**What this task involves**
A precise repetition of every line below is the required answer.

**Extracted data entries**
_ _ _ _
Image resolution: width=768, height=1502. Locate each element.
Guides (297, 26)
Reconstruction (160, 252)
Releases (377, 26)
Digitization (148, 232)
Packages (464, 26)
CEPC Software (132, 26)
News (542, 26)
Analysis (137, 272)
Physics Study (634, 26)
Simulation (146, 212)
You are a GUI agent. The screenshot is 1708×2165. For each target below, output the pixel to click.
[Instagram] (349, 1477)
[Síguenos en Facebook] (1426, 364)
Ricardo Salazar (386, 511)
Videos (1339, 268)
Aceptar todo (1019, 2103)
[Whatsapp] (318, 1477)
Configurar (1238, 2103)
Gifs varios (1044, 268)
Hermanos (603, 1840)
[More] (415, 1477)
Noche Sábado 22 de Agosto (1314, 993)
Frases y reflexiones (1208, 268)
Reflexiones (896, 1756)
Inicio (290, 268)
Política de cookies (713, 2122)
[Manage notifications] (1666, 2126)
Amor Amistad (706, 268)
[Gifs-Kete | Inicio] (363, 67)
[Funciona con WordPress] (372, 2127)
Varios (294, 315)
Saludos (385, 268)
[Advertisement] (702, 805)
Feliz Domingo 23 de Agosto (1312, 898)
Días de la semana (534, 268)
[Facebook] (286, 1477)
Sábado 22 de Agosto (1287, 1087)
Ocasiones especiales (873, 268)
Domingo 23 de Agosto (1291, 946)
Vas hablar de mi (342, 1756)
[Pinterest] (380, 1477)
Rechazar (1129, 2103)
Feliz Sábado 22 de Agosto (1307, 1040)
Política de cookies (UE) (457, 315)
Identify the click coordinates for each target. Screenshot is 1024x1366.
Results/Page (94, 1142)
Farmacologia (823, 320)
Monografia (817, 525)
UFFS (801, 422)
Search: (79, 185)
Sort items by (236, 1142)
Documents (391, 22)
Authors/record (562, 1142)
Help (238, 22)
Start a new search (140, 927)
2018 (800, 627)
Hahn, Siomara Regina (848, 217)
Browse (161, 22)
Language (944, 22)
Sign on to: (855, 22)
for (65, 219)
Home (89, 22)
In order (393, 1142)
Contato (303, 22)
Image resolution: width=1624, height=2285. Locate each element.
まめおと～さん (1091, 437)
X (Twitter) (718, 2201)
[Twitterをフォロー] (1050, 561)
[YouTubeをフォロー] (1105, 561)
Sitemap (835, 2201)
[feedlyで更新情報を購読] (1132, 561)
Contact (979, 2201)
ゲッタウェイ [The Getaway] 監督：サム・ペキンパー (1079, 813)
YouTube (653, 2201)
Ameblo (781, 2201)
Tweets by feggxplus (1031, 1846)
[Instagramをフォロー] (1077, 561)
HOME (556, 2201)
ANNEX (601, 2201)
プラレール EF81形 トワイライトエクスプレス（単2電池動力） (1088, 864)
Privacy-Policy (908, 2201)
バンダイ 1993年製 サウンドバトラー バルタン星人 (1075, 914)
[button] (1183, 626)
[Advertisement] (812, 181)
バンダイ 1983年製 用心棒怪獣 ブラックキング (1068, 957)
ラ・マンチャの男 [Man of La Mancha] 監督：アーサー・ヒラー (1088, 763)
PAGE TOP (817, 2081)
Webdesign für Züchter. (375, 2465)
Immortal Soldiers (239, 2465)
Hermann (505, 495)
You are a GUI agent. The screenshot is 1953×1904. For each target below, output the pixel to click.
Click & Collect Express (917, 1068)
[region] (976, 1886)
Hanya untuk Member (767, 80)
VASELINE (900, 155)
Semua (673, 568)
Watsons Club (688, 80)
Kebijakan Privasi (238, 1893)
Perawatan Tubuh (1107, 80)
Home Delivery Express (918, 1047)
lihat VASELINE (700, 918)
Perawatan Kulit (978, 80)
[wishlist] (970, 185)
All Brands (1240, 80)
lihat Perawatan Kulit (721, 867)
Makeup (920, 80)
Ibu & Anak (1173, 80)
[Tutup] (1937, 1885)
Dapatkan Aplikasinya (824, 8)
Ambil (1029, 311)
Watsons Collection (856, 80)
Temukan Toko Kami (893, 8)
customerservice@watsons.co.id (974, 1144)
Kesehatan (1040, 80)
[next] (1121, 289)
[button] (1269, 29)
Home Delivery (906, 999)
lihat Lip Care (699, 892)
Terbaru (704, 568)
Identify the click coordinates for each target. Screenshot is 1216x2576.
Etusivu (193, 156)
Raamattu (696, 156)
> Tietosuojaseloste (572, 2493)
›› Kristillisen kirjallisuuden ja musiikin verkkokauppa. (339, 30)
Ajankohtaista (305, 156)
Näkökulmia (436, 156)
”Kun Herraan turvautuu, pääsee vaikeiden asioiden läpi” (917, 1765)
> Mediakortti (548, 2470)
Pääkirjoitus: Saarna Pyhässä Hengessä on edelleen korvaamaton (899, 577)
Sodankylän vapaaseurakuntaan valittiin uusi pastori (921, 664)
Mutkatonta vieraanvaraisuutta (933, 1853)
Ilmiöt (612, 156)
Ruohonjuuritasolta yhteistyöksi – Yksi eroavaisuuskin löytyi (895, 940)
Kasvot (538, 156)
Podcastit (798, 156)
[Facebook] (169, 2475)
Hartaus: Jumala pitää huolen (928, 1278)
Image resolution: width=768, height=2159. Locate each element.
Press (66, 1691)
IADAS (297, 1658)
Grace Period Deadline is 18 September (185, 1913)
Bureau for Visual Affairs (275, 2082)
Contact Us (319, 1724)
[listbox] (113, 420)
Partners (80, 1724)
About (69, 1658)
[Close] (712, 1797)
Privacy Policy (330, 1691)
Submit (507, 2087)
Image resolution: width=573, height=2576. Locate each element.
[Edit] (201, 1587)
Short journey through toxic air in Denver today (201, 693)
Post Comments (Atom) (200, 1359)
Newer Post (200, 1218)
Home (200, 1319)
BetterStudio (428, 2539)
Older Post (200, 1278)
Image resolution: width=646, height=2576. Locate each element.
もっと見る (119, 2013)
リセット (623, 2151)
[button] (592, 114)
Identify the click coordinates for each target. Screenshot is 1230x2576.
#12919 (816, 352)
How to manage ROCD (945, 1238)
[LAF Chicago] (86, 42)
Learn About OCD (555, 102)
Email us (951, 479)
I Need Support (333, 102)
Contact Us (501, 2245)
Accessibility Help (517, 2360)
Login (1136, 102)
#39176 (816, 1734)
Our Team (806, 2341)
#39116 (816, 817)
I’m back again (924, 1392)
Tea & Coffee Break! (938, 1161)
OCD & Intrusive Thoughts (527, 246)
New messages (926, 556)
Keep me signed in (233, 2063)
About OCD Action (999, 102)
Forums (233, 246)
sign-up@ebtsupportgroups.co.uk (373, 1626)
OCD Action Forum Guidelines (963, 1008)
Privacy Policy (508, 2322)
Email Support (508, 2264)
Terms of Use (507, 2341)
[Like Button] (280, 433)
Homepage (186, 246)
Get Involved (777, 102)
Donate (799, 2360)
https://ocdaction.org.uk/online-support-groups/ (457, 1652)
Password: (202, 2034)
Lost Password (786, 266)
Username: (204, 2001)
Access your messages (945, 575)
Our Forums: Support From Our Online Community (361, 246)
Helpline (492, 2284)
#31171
_ _ _ _
**Your solution**
Image resolution: width=768, height=1502. Locate each element.
Guides (297, 26)
Reconstruction (160, 252)
Releases (377, 26)
Digitization (148, 232)
Packages (464, 26)
CEPC Software (132, 26)
News (542, 26)
Analysis (137, 272)
Physics Study (634, 26)
Simulation (146, 212)
You are a GUI agent. The screenshot is 1708×2165. For each target below, output the pixel to click.
[Instagram] (349, 1477)
[Síguenos en Facebook] (1426, 364)
Ricardo Salazar (386, 511)
Videos (1339, 268)
Aceptar todo (1019, 2103)
[Whatsapp] (318, 1477)
Configurar (1238, 2103)
Gifs varios (1044, 268)
Hermanos (603, 1840)
[More] (415, 1477)
Noche Sábado 22 de Agosto (1314, 993)
Frases y reflexiones (1208, 268)
Reflexiones (896, 1756)
Inicio (290, 268)
Política de cookies (713, 2122)
[Manage notifications] (1666, 2126)
Amor Amistad (706, 268)
[Gifs-Kete | Inicio] (363, 67)
[Funciona con WordPress] (372, 2127)
Varios (294, 315)
Saludos (385, 268)
[Advertisement] (702, 805)
Feliz Domingo 23 de Agosto (1312, 898)
Días de la semana (534, 268)
[Facebook] (286, 1477)
Sábado 22 de Agosto (1287, 1087)
Ocasiones especiales (873, 268)
Domingo 23 de Agosto (1291, 946)
Vas hablar de mi (342, 1756)
[Pinterest] (380, 1477)
Rechazar (1129, 2103)
Feliz Sábado 22 de Agosto (1307, 1040)
Política de cookies (UE) (457, 315)
Identify the click coordinates for each target. Screenshot is 1024x1366.
Results/Page (94, 1142)
Farmacologia (823, 320)
Monografia (817, 525)
UFFS (801, 422)
Search: (79, 185)
Sort items by (236, 1142)
Documents (391, 22)
Authors/record (562, 1142)
Help (238, 22)
Start a new search (140, 927)
2018 (800, 627)
Hahn, Siomara Regina (848, 217)
Browse (161, 22)
Language (944, 22)
Sign on to: (855, 22)
for (65, 219)
Home (89, 22)
In order (393, 1142)
Contato (303, 22)
Image resolution: width=1624, height=2285. Locate each element.
まめおと～さん (1091, 437)
X (Twitter) (718, 2201)
[Twitterをフォロー] (1050, 561)
[YouTubeをフォロー] (1105, 561)
Sitemap (835, 2201)
[feedlyで更新情報を購読] (1132, 561)
Contact (979, 2201)
ゲッタウェイ [The Getaway] 監督：サム・ペキンパー (1079, 813)
YouTube (653, 2201)
Ameblo (781, 2201)
Tweets by feggxplus (1031, 1846)
[Instagramをフォロー] (1077, 561)
HOME (556, 2201)
ANNEX (601, 2201)
プラレール EF81形 トワイライトエクスプレス（単2電池動力） (1088, 864)
Privacy-Policy (908, 2201)
バンダイ 1993年製 サウンドバトラー バルタン星人 (1075, 914)
[button] (1183, 626)
[Advertisement] (812, 181)
バンダイ 1983年製 用心棒怪獣 ブラックキング (1068, 957)
ラ・マンチャの男 [Man of La Mancha] 監督：アーサー・ヒラー (1088, 763)
PAGE TOP (817, 2081)
Webdesign für Züchter. (375, 2465)
Immortal Soldiers (239, 2465)
Hermann (505, 495)
You are a GUI agent. The screenshot is 1953×1904. For each target below, output the pixel to click.
Click & Collect Express (917, 1068)
[region] (976, 1886)
Hanya untuk Member (767, 80)
VASELINE (900, 155)
Semua (673, 568)
Watsons Club (688, 80)
Kebijakan Privasi (238, 1893)
Perawatan Tubuh (1107, 80)
Home Delivery Express (918, 1047)
lihat VASELINE (700, 918)
Perawatan Kulit (978, 80)
[wishlist] (970, 185)
All Brands (1240, 80)
lihat Perawatan Kulit (721, 867)
Makeup (920, 80)
Ibu & Anak (1173, 80)
[Tutup] (1937, 1885)
Dapatkan Aplikasinya (824, 8)
Ambil (1029, 311)
Watsons Collection (856, 80)
Temukan Toko Kami (893, 8)
customerservice@watsons.co.id (974, 1144)
Kesehatan (1040, 80)
[next] (1121, 289)
[button] (1269, 29)
Home Delivery (906, 999)
lihat Lip Care (699, 892)
Terbaru (704, 568)
Identify the click coordinates for each target. Screenshot is 1216x2576.
Etusivu (193, 156)
Raamattu (696, 156)
> Tietosuojaseloste (572, 2493)
›› Kristillisen kirjallisuuden ja musiikin verkkokauppa. (339, 30)
Ajankohtaista (305, 156)
Näkökulmia (436, 156)
”Kun Herraan turvautuu, pääsee vaikeiden asioiden läpi” (917, 1765)
> Mediakortti (548, 2470)
Pääkirjoitus: Saarna Pyhässä Hengessä on edelleen korvaamaton (899, 577)
Sodankylän vapaaseurakuntaan valittiin uusi pastori (921, 664)
Mutkatonta vieraanvaraisuutta (933, 1853)
Ilmiöt (612, 156)
Ruohonjuuritasolta yhteistyöksi – Yksi eroavaisuuskin löytyi (895, 940)
Kasvot (538, 156)
Podcastit (798, 156)
[Facebook] (169, 2475)
Hartaus: Jumala pitää huolen (928, 1278)
Image resolution: width=768, height=2159. Locate each element.
Press (66, 1691)
IADAS (297, 1658)
Grace Period Deadline is 18 September (185, 1913)
Bureau for Visual Affairs (275, 2082)
Contact Us (319, 1724)
[listbox] (113, 420)
Partners (80, 1724)
About (69, 1658)
[Close] (712, 1797)
Privacy Policy (330, 1691)
Submit (507, 2087)
Image resolution: width=573, height=2576. Locate each element.
[Edit] (201, 1587)
Short journey through toxic air in Denver today (201, 693)
Post Comments (Atom) (200, 1359)
Newer Post (200, 1218)
Home (200, 1319)
BetterStudio (428, 2539)
Older Post (200, 1278)
Image resolution: width=646, height=2576. Locate each element.
もっと見る (119, 2013)
リセット (623, 2151)
[button] (592, 114)
Identify the click coordinates for each target. Screenshot is 1230x2576.
#12919 (816, 352)
How to manage ROCD (945, 1238)
[LAF Chicago] (86, 42)
Learn About OCD (555, 102)
Email us (951, 479)
I Need Support (333, 102)
Contact Us (501, 2245)
Accessibility Help (517, 2360)
Login (1136, 102)
#39176 (816, 1734)
Our Team (806, 2341)
#39116 (816, 817)
I’m back again (924, 1392)
Tea & Coffee Break! (938, 1161)
OCD & Intrusive Thoughts (527, 246)
New messages (926, 556)
Keep me signed in (233, 2063)
About OCD Action (999, 102)
Forums (233, 246)
sign-up@ebtsupportgroups.co.uk (373, 1626)
OCD Action Forum Guidelines (963, 1008)
Privacy Policy (508, 2322)
Email Support (508, 2264)
Terms of Use (507, 2341)
[Like Button] (280, 433)
Homepage (186, 246)
Get Involved (777, 102)
Donate (799, 2360)
https://ocdaction.org.uk/online-support-groups/ (457, 1652)
Password: (202, 2034)
Lost Password (786, 266)
Username: (204, 2001)
Access your messages (945, 575)
Our Forums: Support From Our Online Community (361, 246)
Helpline (492, 2284)
#31171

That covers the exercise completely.